I never gave much thought to how my parents divorce could have affected me. Memories of
my father in our apartment still flash before me like daguerreotypes: him shaving in the
bathroom after a shower, him in my room building legos with me, him and my mother
fighting by the door of the apartment. I was too young to remember our lives together, too
young to understand why they chose to be apart.

I got divorced earlier this year. Emotionally I was already separated. Our lives never got better
despite our promises to each other. For one the frustration with our professional careers
wedged itself between our love and splintered us.
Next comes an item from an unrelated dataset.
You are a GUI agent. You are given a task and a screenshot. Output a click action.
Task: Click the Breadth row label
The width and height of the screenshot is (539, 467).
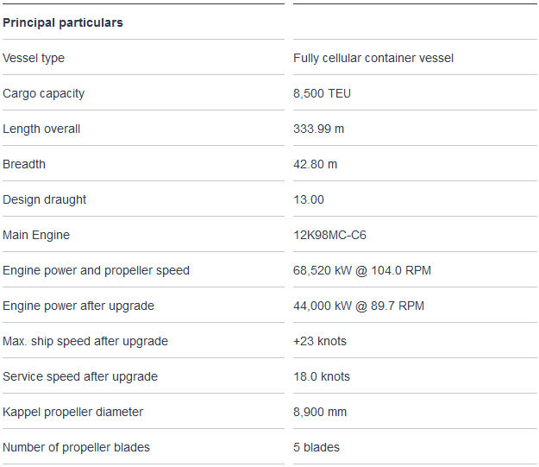24,164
The moment I closed the door of our apartment after what would be our last goodbye I broke
down crying, only the cold tiled floor stood from a swallowing abyss that seemed to open up
below me.

I didn’t know how to be alone anymore. After almost 8 years it felt I was being thrown into
the world without so much as knowing how to breathe. Most of all I felt an anger that I
haven’t felt before. I couldn’t tell if I was angry at him or myself. I had, after all, made an
effort; I went to therapy, I reinitiated communication, I proposed new routines so we could
spend more time together.

When we had the talk to break apart he was surprised to learn I had been feeling like this for
a long time. That’s why I don’t know who to be angry at. How could he have not seen this
coming, creeping up day after day? Why did we let it last so long? What was I waiting for to
try to be happy again?

In a way I was holding off taking a decision about our two dogs.

Pointless, if not useless.

I was always going to lose them. I realized they were the sacrifice I had to make in order to
regain happiness in my life.

Albeit superficial I needed to start loving myself again. Loving my body for all the things I’ve
despised. Turning the disgust that overcame me every time I looked in the mirror into self desire. Loving myself after years of not having felt loved.

I may never understand what my parents went through. I don’t know why they reached their
breaking point, the struggles they went through, or what was the cancerous wedge that
lodged itself in between their love.

If in the past I was angry at them for not having tried, not even for me, I can now understand
unambiguously that life is complicated, even more so when you try to merge two together.
Yarn that was once strong, weaved out of passion and love, rots away. A moored ship that
keeps ashore hoping for a storm to pass.

The sacrifices my parents had to make may not have been the same I had to make. I love
them and I no longer fault them for their decisions. We all share a desire to feel wanted and
loved. Yet we always ignore the person who can unconditionally love us the best, ourselves.